▶ What you need to do
Retype the data exactly, from its first line to the line containing "1173x660 pixels.", including both, and skip any picture.

*** Opening of Source data ***

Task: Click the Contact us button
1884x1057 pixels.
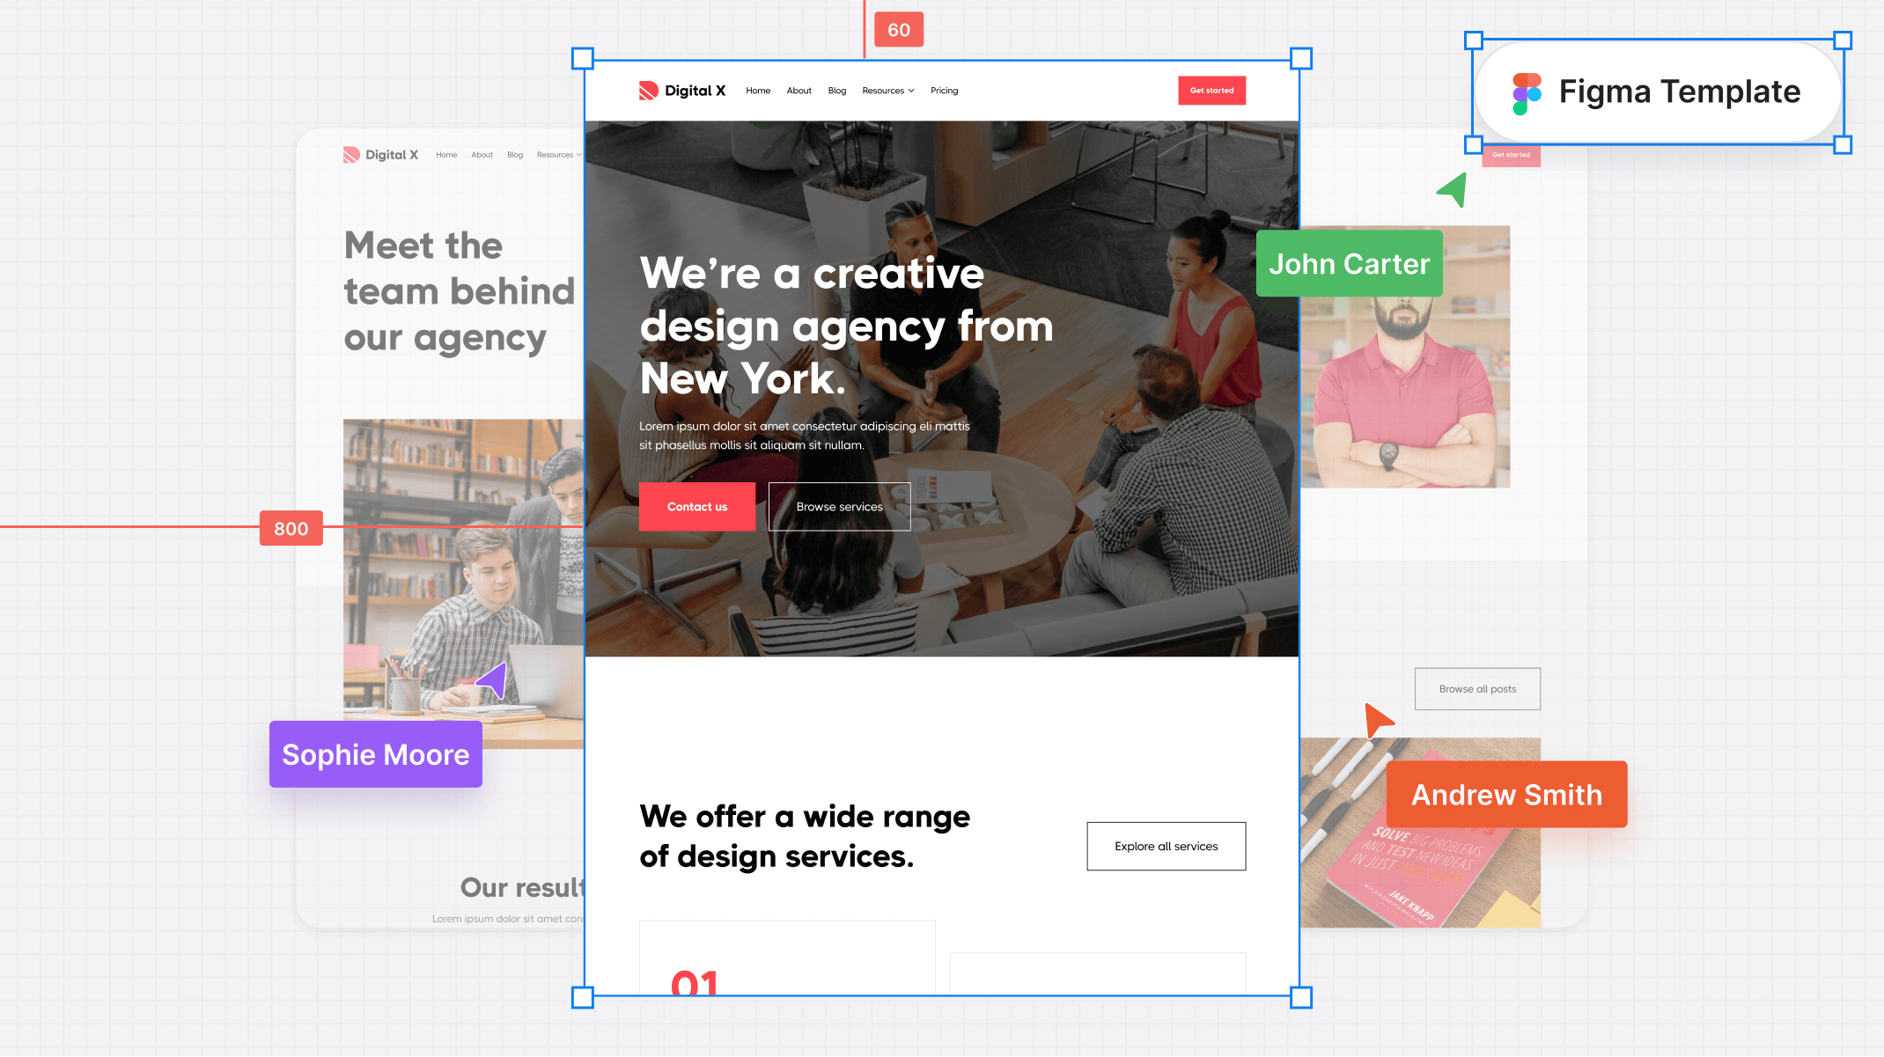Action: 697,506
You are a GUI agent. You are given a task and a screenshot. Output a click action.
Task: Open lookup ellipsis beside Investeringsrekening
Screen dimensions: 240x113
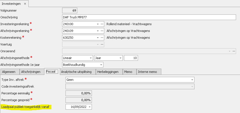tap(102, 24)
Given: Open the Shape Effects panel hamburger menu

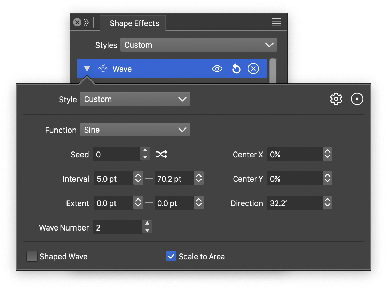Looking at the screenshot, I should click(276, 23).
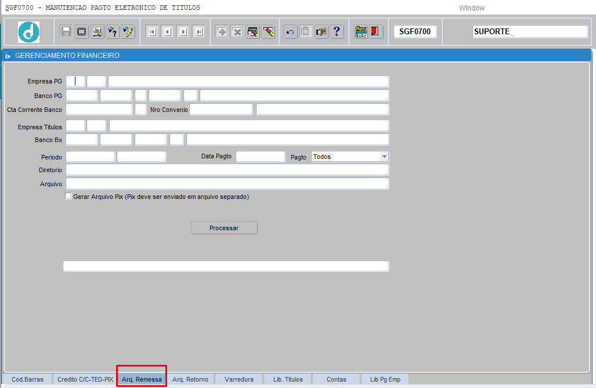Screen dimensions: 596x388
Task: Go to last record using navigation icon
Action: (x=199, y=32)
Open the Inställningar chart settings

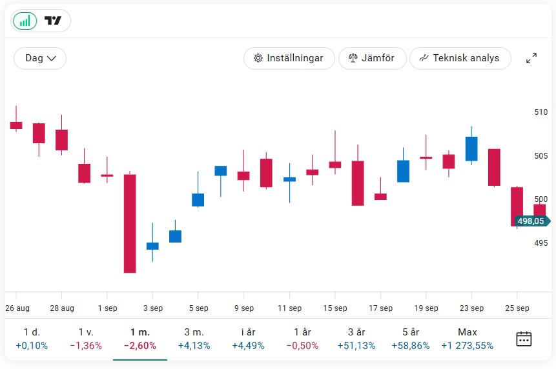click(x=289, y=58)
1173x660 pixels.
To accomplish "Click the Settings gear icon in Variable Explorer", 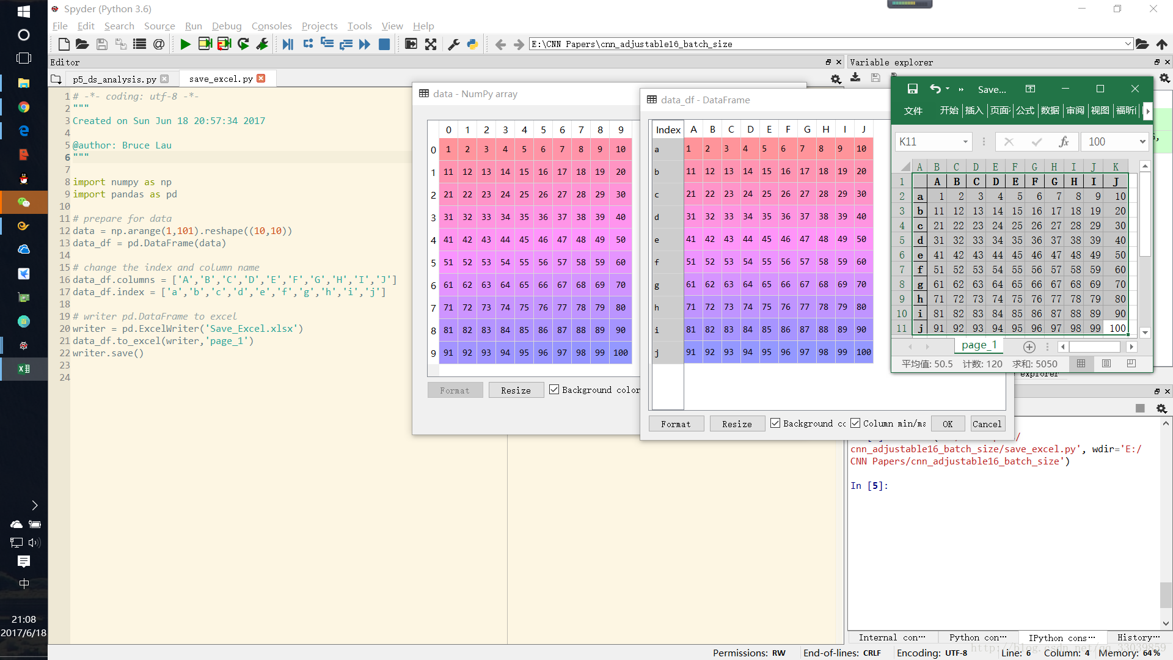I will pyautogui.click(x=836, y=78).
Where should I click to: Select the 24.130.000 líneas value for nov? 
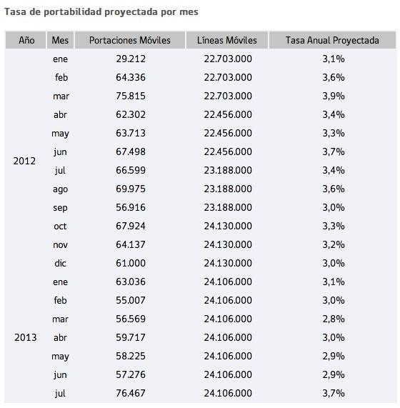[228, 244]
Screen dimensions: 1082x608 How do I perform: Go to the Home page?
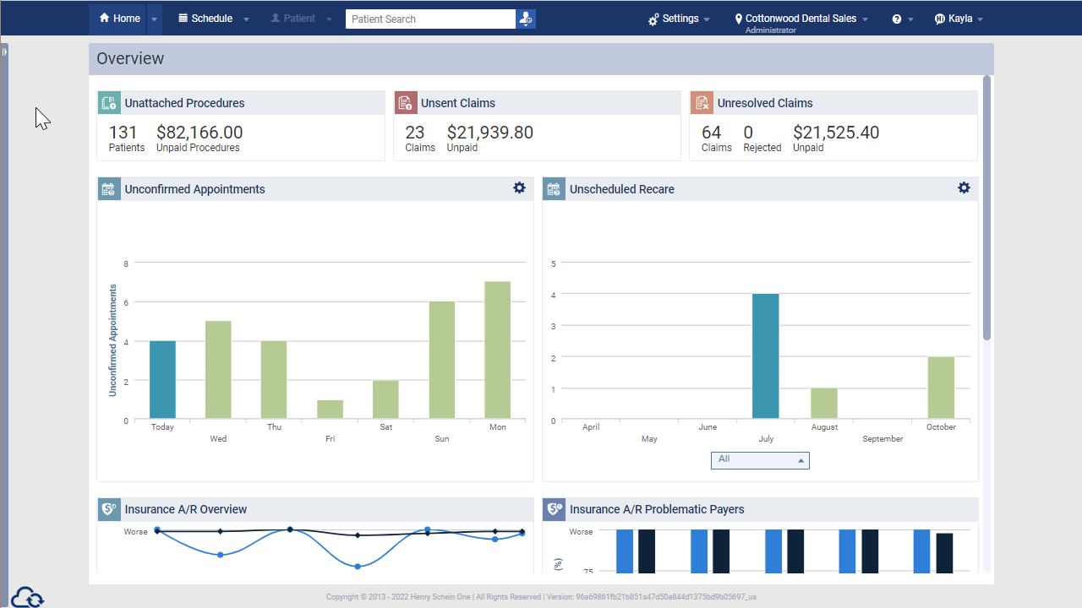(x=119, y=19)
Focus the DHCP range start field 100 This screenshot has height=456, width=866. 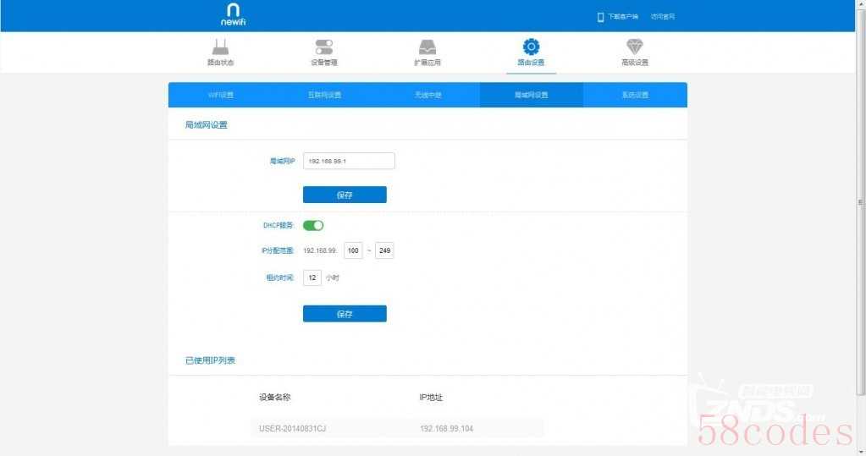(x=353, y=251)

*** Close of Source data ***

▶ Result
Task: Click the Contact us button
1884x1057 pixels.
Action: 697,506
You are a GUI agent. You are given a task and a screenshot. Output a click action.
Task: Open lookup ellipsis beside Investeringsrekening
Screen dimensions: 240x113
tap(102, 24)
Given: Open the Shape Effects panel hamburger menu

Looking at the screenshot, I should click(276, 23).
Screen dimensions: 596x388
Task: Go to last record using navigation icon
Action: (x=199, y=32)
Open the Inställningar chart settings

click(x=289, y=58)
1173x660 pixels.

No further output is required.